Du côté du 7e art, après le succès du film Savvusanna Sõsarad, sa réalisatrice Anna Hints et le réalisateur Tushar Prakash ont été sélectionnés pour présenter leur film Sannapäiv dans le cadre de la Semaine de la Critique du Festival de Cannes 2024. Si le premier film s’intéressait à des femmes, Sannapäiv traite, lui, des relations entre hommes dans le contexte du sauna à la fumée. Il s’agira de la quatrième participation d’un film estonien au festival après Papa Carlo teater (Le théâtre du Père Carlo) en 1989, Inimene, keda polnud en 1990 et Magnus en 2007.
En sport, les Estoniens continuent de briller dans les sports d’hiver. En avril, Marie Kaldvee et Harri Lill ont remporté la médaille d’argent aux championnats du monde de curling double mixte organisés en Suède. Cette deuxième place constitue une première dans l’histoire du curling estonien et permet d’envisager une première participation aux prochains Jeux olympiques en 2026.

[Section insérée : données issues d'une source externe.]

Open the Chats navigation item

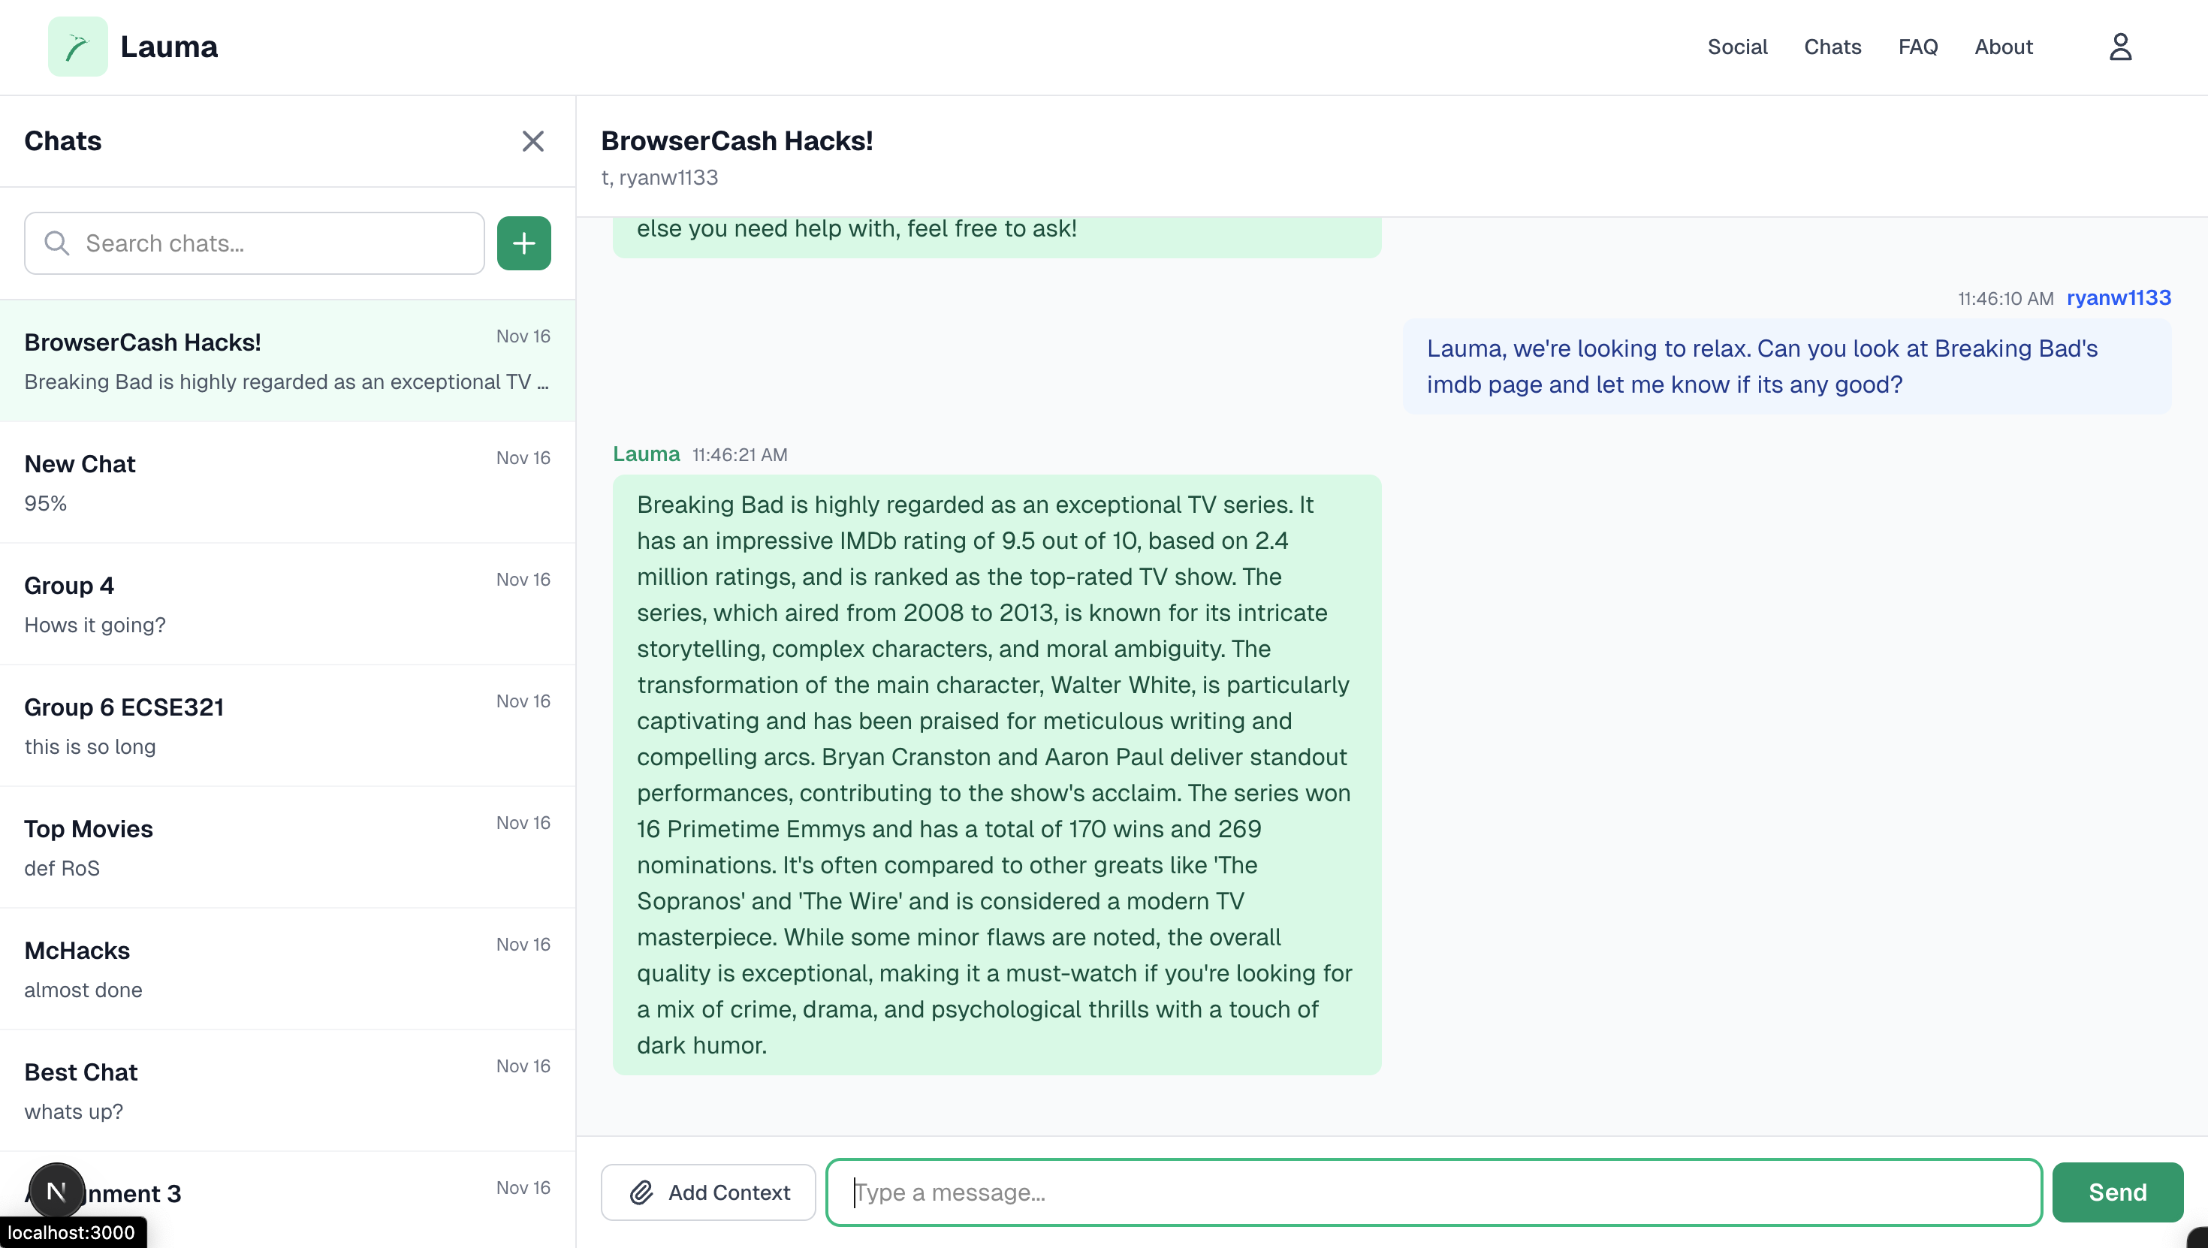[1832, 46]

Enfin, le 1er avril, Ottilie-Armilde Tinnuri, qui était l’Estonienne la plus âgée depuis mars 2021, est décédée à l’âge de 110 ans, 1 mois et 28 jours. Avant elle, personne n’avait vécu aussi longtemps en Estonie ; selon les données, une seule autre personne avait jusque-là atteint l’âge de 109 ans. Désormais, l’Estonienne la plus âgée est Larissa Šipitsõna, née le 18 juin 1917 et âgée de presque 107 ans.